Chris Harman

 

Venezuela’s rich play with fire

(4 January 2003)


From Socialist Worker, No.1832, 4 January 2003.
Copied with thanks from the Socialist Worker Website.
Marked up by Einde O’Callaghan for the Marxists’ Internet Archive.


CARACAS, the capital of Venezuela, is a city divided along class lines. It is divided between the rich east central area and the western inner city area, which merges into the shanty towns around the city. Today the division is political as well as economic.

The inhabitants of the rich areas have been demonstrating for four weeks and trying to close down industry in what they misleadingly call a “strike”. Their aim is to provoke sections of the military into staging a coup against the president, Hugo Chavez. One of the demonstrators against Chavez summed up their class hatred for the poor:

“The worse they look, the more they are with Chavez,” he said. “I mean they do not have teeth.” The anti-Chavez protesters, he added, “are all nice looking people”.

There is also an element of crude racism. Venezuela’s upper classes are overwhelmingly from white European backgrounds. So, until Chavez was elected four years ago, have been all the country’s political leaders.

The working people and poor, 70 percent of the population, are of mixed indigenous, Afro-Caribbean and European ancestry. Chavez’s government has done little to challenge the obscene concentrations of wealth in the hands of the minority.

His few moves to do so have brought their wrath upon him. Four times in the last year the employers’ organisation and a corrupt right wing union leader, Carlos Ortega, have called for a general strike to get rid of him.

Each time they have conned fewer workers than before into joining it, despite having the enthusiastic support of all the newspapers and private TV channels. The great majority of workers ignored the most recent call, at the beginning of December.

Where factories and shopping chains shut down it was because of action by the managers. In Caracas buses, the metro and taxis continued to operate as usual. In the poor areas life went on as normal. There was one industry the opposition could shut down – oil.

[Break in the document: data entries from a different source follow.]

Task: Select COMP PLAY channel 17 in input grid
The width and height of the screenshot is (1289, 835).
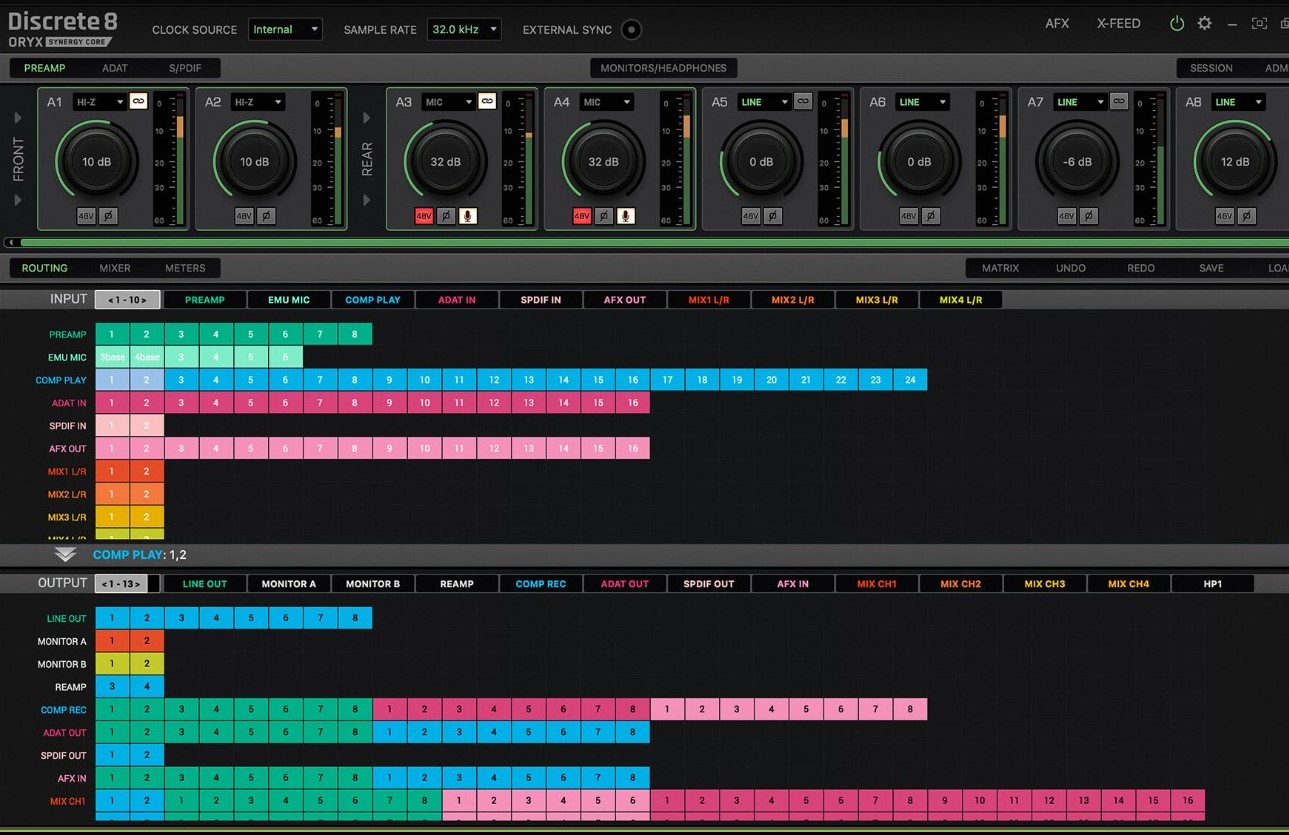Action: pyautogui.click(x=667, y=380)
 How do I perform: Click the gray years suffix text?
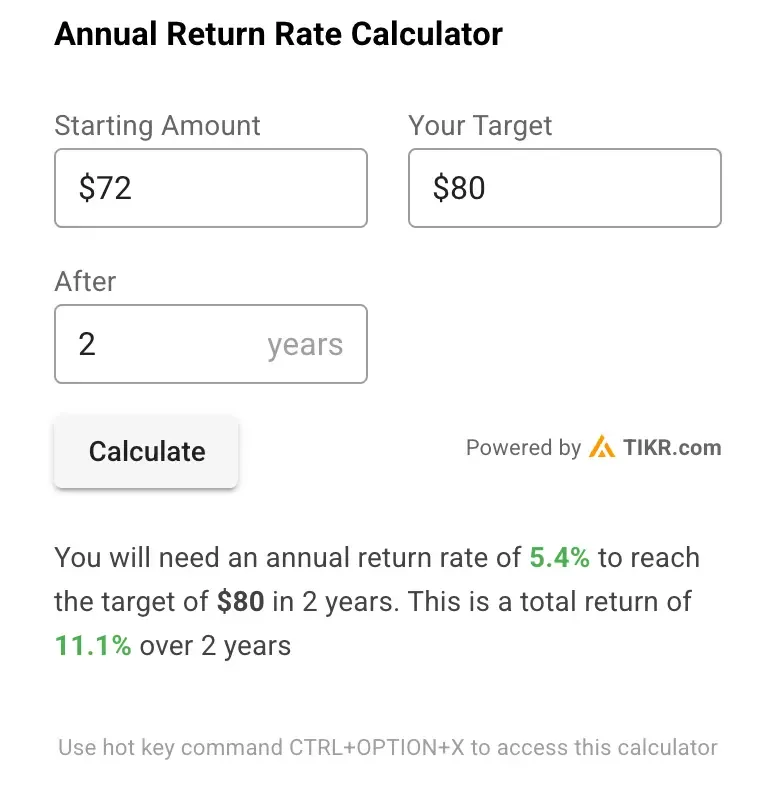(x=305, y=345)
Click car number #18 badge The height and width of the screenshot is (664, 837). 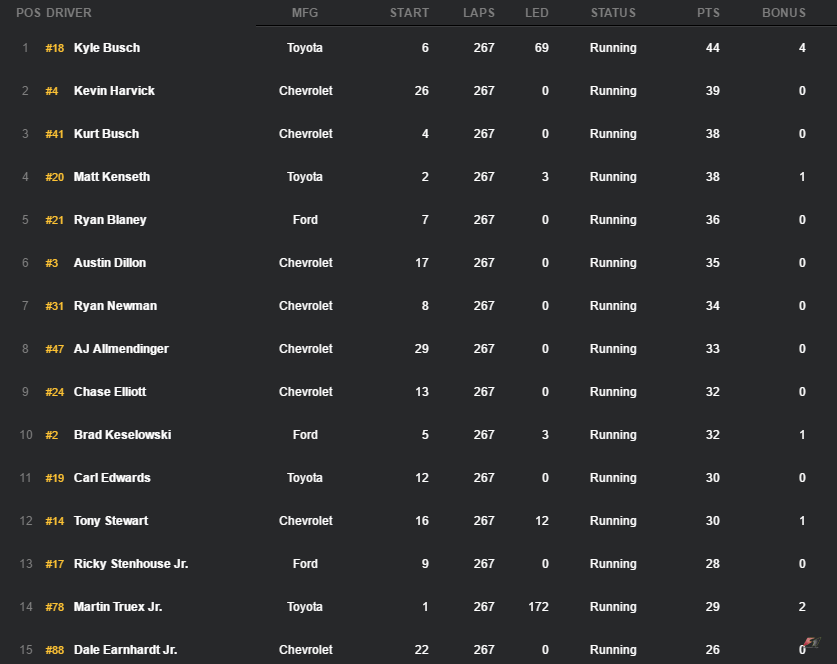[x=55, y=48]
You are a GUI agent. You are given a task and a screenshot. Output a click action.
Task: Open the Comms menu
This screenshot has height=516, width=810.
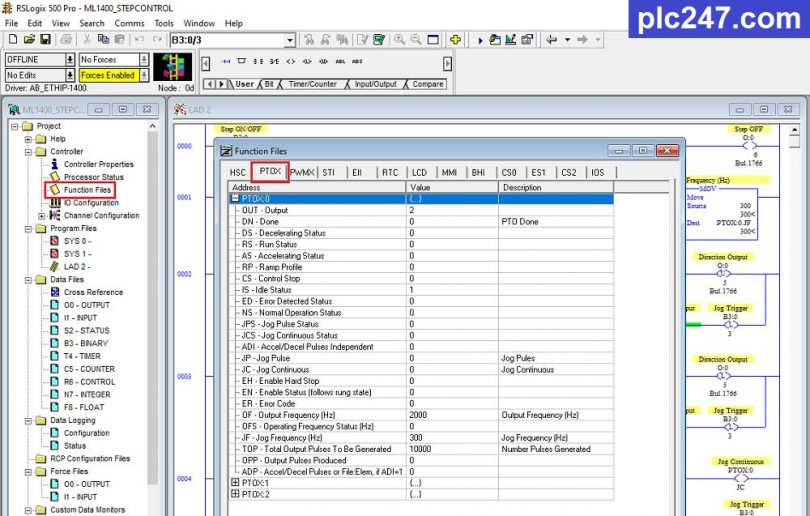[129, 23]

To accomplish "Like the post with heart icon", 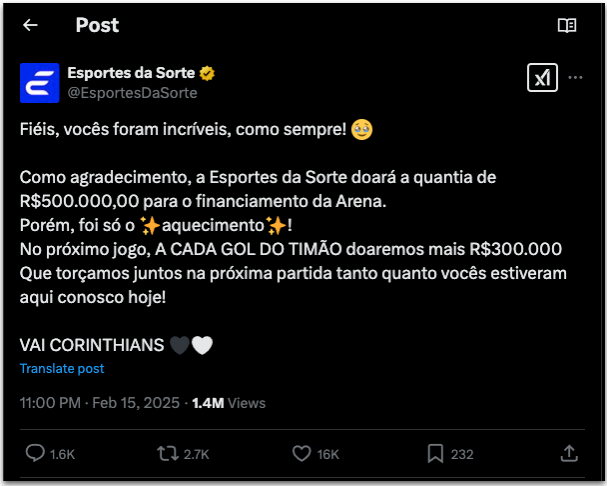I will [x=302, y=453].
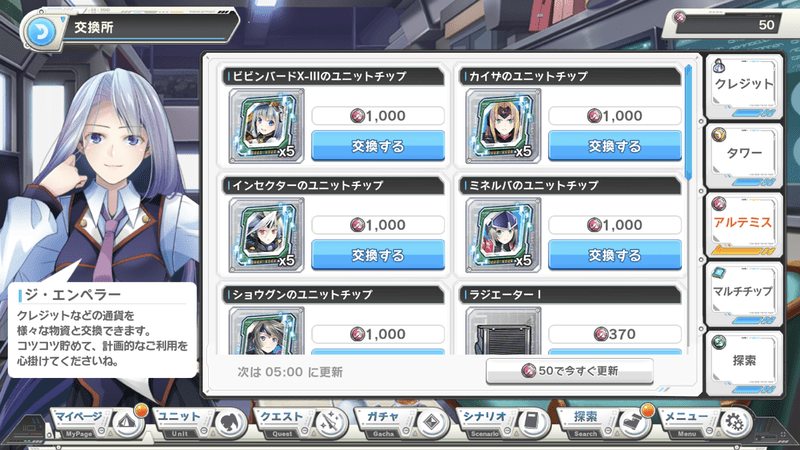Click the ミネルバ unit chip icon

(503, 235)
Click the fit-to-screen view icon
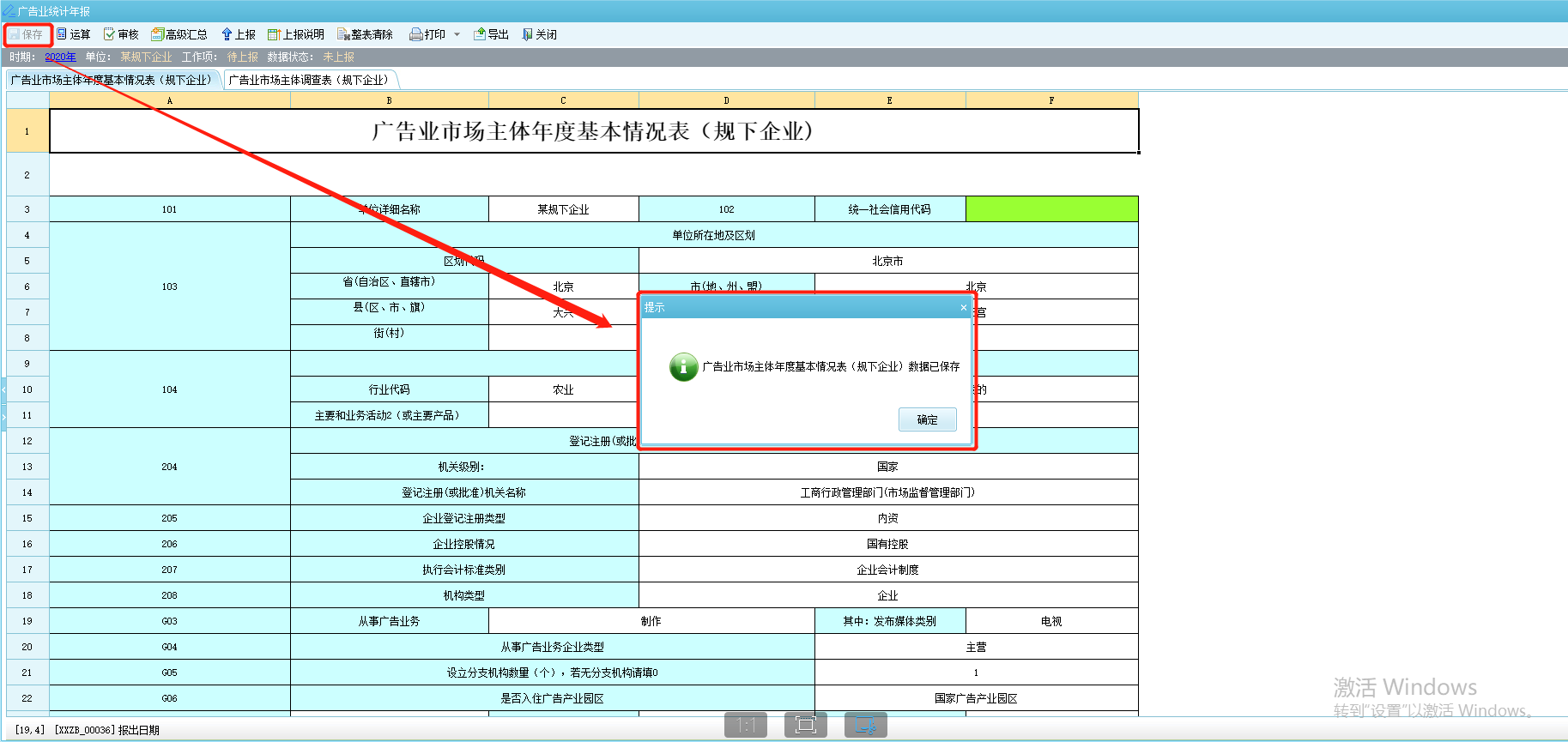Screen dimensions: 1568x742 coord(805,725)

Venezuela is the world’s fifth biggest oil producer. Its industry was nationalised in the 1970s. This meant replacing foreign capitalists with a highly privileged elite of managers from the local ruling class.

The managerial elite has the support of many white collar workers and of the captains of the tankers that load oil for export at the country’s ports. This has enabled them to cripple supplies to other industries, despite the opposition of the manual workers’ union to the stoppage.

The US government is hoping that the opposition is successful. That would be a setback to the move to the left across Latin America. The US backed the coup that forced Chavez from office for three days in April. Two weeks ago it endorsed the opposition’s demand for immediate elections. Some people in the US State Department are wary of going further, and they retreated from such open intervention.

The class hatred of the rich for the poor in Venezuela is creating a new class consciousness among the poor. One of the anti-Chavez demonstrators said, “We are scared to go into the centre of Caracas. We used to go, but now you have to disguise yourself with shabbier clothes.”

Their hatred of Chavez has led Venezuela’s rich to play with the fire of revolt – a fire that could burn them.